Oleh: Adi Yusuf Tamburaka, S.Sos., MH – Analis Kebijakan Ahli Madya Provinsi Sulawesi Tenggara
Kendari, 8 Mei 2025
KENDARI, LINKSULTRA.COM – Koperasi, sebagai bentuk ekonomi kerakyatan, telah lama menjadi bagian integral dari perjalanan pembangunan nasional Indonesia. Amanat konstitusi melalui Undang-Undang Dasar 1945 menegaskan bahwa sistem perekonomian nasional harus disusun sebagai usaha bersama berdasar atas asas kekeluargaan. Dalam konteks ini, koperasi memainkan peran strategis sebagai sokoguru ekonomi rakyat.
Pemerintah Orde Baru pada 1992 merespons amanat ini dengan melahirkan Undang-Undang Nomor 25 Tahun 1992 tentang Perkoperasian, yang memperkenalkan konsep Koperasi Unit Desa (KUD). Tujuannya adalah memperkuat struktur ekonomi desa melalui koperasi yang berbasis pada potensi dan kebutuhan masyarakat lokal.
Namun, koperasi tak lepas dari dinamika. Ketika krisis ekonomi 1998 meluluhlantakkan perekonomian nasional, koperasi justru menunjukkan daya tahannya. Koperasi dan UMKM terbukti menjadi sektor yang relatif lebih stabil, mampu menyerap tenaga kerja, fleksibel terhadap perubahan, serta adaptif dalam menghadapi teknologi dan tantangan pasar.
Pengalaman ini mendorong lahirnya Ketetapan MPR RI Nomor XVI/MPR/1998 tentang Politik Ekonomi dalam Rangka Demokrasi Ekonomi, yang menekankan pentingnya keberpihakan negara terhadap ekonomi rakyat.
Sayangnya, perjalanan koperasi tidak selalu mulus. Upaya untuk menyempurnakan payung hukum melalui UU Nomor 17 Tahun 2012 justru kandas karena dinyatakan bertentangan dengan UUD 1945 oleh Mahkamah Konstitusi pada 2014. Akibatnya, UU Nomor 25 Tahun 1992 kembali diberlakukan hingga kini, meskipun dianggap kurang relevan dengan perkembangan zaman.
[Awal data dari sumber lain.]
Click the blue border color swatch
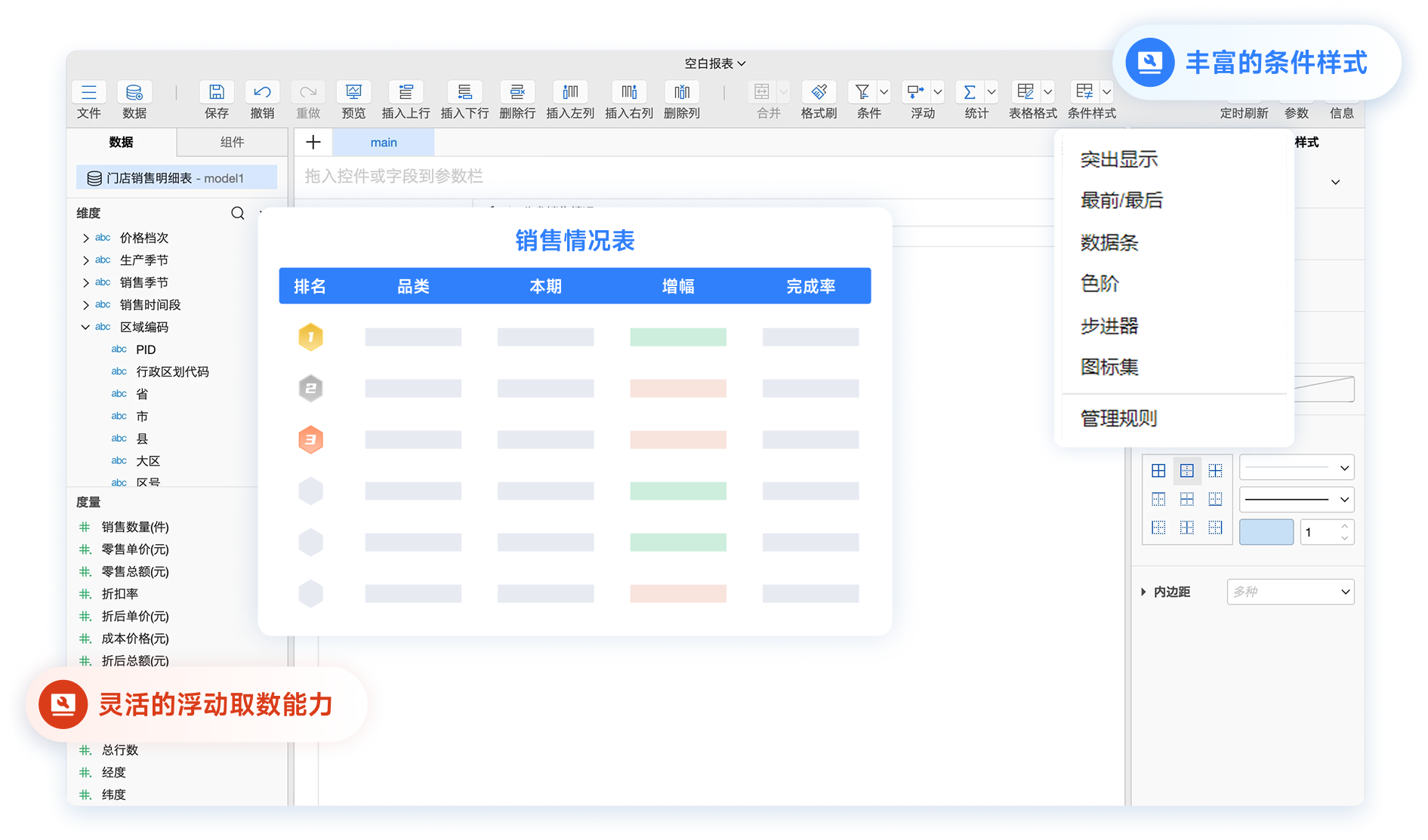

Melihat kebutuhan dan tantangan global yang kian kompleks, Presiden RI ke-8, Bapak Prabowo Subianto, melalui Instruksi Presiden (Inpres) Nomor 9 Tahun 2025, mendorong percepatan pembentukan Koperasi Desa/Kelurahan Merah Putih. Ini adalah langkah konkret dalam mewujudkan ketahanan ekonomi nasional berbasis desa, yang fokus pada sektor pertanian, perikanan, dan UMKM.
Inpres ini tidak hanya bersifat administratif, tetapi menuntut komitmen nyata dari 16 kementerian/lembaga, seluruh kepala daerah, hingga pemerintahan desa. Bahkan dalam Diktum Ketujuh angka 17 dan 18, ditegaskan bahwa pembiayaan awal koperasi dibebankan kepada APBD dan APBDes, termasuk untuk akta pendirian koperasi.
Modal dasar koperasi Merah Putih akan bersumber dari dana Ketahanan Pangan di APBDes, sementara pembangunan fasilitasnya akan didukung dana APBN melalui bank-bank BUMN seperti BRI, BNI, BTN, dan Mandiri. Ini menunjukkan sinergi vertikal-horisontal yang kuat dalam pengembangan koperasi.
Namun, tantangan besar menghadang: kualitas sumber daya manusia. Pengurus koperasi ke depan harus melek teknologi dan adaptif terhadap perubahan digital. Koperasi Merah Putih juga diharapkan mampu menjangkau sektor-sektor vital seperti pertanian, perikanan darat dan laut, serta UMKM.
Tugas berat juga menanti kepala desa dan lurah. Selain mengelola Dana Desa dan Anggaran Koperasi, mereka harus memastikan akuntabilitas dan partisipasi masyarakat. Oleh karena itu, peran serta LPM, BPD, dan warga desa sangat dibutuhkan untuk membangun ekosistem koperasi yang sehat dan berkelanjutan.
Akhir kata, semoga dengan semangat gotong royong dan visi Indonesia Emas 2045, koperasi Merah Putih mampu menjadi ujung tombak dalam menciptakan kemandirian dan kesejahteraan ekonomi masyarakat Indonesia.